By Leroy Douresseaux
May 15, 2011 - 12:49
Cover image for Jew Gangster - The Joe Kubert Library paperback edition |
Jew Gangster: A Father’s Admonition was a hardcover graphic novel written and drawn by Joe Kubert and published by IBooks in 2005. As part of “The Joe Kubert Library,” DC Comics has republished the gook as Jew Gangster in a paperback edition (with French flaps!).
Jew Gangster is a hybrid, coming-of-age story that is also crime fiction and is set in Depression-era New York City. The story’s protagonist is Reuben “Ruby” Kaplan, a handsome young man growing up in Brooklyn, specifically “the East New York section.” Ruby is from a poor immigrant family (Polish). His father, Isaac, works as a dress cutter, and his mother runs a kosher restaurant (by herself) in the front rooms of the building where the family lives. Ruby also has a younger sister, Rifke.
Ruby is, quite frankly, tired of being poor. He’d been occasionally running errands and making special deliveries for a local mobster named Monk Greenberg. Eager to help support his hardworking parents, Ruby starts skipping school to do more work for Monk. Ruby does make more money, consequently falling deeper into the organized crime world, but also angering his father. Ruby becomes Monk’s right hand man, participating in brutal, terrible criminal acts, but betrayal and suspicion not only put Ruby’s life on the line, but also his family’s lives.
Jew Gangster is similar to the Depression-era, Jewish, and historical melodramas and biographical comics that Will Eisner produced as graphic novels the last 30 years of his career and life. On the surface of Jew Gangster, it may appear that Joe Kubert is employing every gangster cliché and poor immigrant family trope found in popular storytelling, from the heartbroken papa and diplomatic mama to the criminal mentor and martyred pal. One might even compare this graphic novel to one of those cinematically-influenced comic books trying to look like a Film-Noir crime flick.
Jew Gangster, at its heart, is a coming-of-age story depicting two fronts: that of Ruby Kaplan and that of the Jewish people, specifically those in the section of Brooklyn where Ruby lives. Kubert’s story hinges on Kaplan’s realization of what it will take to do more than merely survive, and that could be said to be true of the Jewish community of which Ruby is part.

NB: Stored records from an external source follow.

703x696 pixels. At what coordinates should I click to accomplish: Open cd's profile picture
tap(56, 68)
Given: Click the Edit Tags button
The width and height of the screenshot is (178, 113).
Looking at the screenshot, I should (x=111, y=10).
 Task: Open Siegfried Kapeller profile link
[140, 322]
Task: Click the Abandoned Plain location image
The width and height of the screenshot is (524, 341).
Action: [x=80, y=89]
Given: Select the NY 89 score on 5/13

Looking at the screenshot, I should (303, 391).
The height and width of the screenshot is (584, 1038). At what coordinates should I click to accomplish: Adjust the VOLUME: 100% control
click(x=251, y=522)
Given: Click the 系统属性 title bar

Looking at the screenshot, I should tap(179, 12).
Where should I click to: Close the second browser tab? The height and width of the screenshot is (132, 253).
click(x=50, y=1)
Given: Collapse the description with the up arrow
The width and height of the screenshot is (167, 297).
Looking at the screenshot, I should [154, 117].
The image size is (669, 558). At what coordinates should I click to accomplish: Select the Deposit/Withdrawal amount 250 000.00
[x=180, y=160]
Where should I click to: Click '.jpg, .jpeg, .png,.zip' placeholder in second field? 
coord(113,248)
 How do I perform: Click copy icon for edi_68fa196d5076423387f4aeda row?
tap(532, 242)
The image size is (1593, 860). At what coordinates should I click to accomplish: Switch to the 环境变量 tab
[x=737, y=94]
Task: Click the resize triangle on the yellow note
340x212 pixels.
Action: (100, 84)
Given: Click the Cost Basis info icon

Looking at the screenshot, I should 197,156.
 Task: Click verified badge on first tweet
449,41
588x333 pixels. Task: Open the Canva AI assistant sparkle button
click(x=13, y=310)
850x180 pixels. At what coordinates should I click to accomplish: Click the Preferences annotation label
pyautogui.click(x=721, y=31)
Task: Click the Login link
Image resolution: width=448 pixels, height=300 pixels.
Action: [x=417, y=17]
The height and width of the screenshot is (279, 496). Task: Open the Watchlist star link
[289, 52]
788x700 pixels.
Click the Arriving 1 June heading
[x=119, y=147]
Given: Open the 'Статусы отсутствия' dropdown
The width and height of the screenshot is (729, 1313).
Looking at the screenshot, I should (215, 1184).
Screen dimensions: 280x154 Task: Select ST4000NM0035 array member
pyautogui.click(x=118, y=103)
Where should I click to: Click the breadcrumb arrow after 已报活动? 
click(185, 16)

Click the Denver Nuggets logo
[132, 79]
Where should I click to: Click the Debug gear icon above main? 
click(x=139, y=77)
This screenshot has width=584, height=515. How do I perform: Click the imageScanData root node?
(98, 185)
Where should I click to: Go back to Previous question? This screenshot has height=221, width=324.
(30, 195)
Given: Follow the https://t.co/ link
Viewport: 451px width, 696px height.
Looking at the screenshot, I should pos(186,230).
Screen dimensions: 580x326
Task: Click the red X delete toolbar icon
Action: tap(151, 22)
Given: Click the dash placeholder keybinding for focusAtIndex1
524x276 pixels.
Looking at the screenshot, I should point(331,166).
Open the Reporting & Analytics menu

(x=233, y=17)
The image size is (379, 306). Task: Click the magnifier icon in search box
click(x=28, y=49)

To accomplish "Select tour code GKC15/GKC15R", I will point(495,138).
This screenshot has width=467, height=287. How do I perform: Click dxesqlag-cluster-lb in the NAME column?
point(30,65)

Jew Gangster seems to say that no matter where one lives – at the top, middle or bottom of society – life is a struggle. Ruby, like his Jewish contemporaries, must pick his fights and battles and win them and perhaps, get more out of life, but any kind of victory is not without some kind of cost.
To relegate Jew Gangster to a particular genre is to deny the universal nature of this story about a wayward boy who just talks about taking care of his family and becomes a man who really takes care of his family. His struggle in his chosen profession by which he will care for his loved ones could take place in many other professional setting. When you look past the violence and grimy Brooklyn setting, this could be a biographical tale of boy entering the adult world of comic book publishing. This same story could focus on a boy on the verge of becoming a man as he navigates his way through the complicated, political worlds of government, law enforcement, business, finance, etc.
Yes, Jew Gangster is what it is, dressed in the rags of crime fiction and playing out on the mean streets of Depression-era Jewish Brooklyn. Behind all that, however, is the common tale of a boy in tough times, in a tough neighborhood, making tough choices so that he can make his way in the world. Jew Gangster is a terrific story in that way.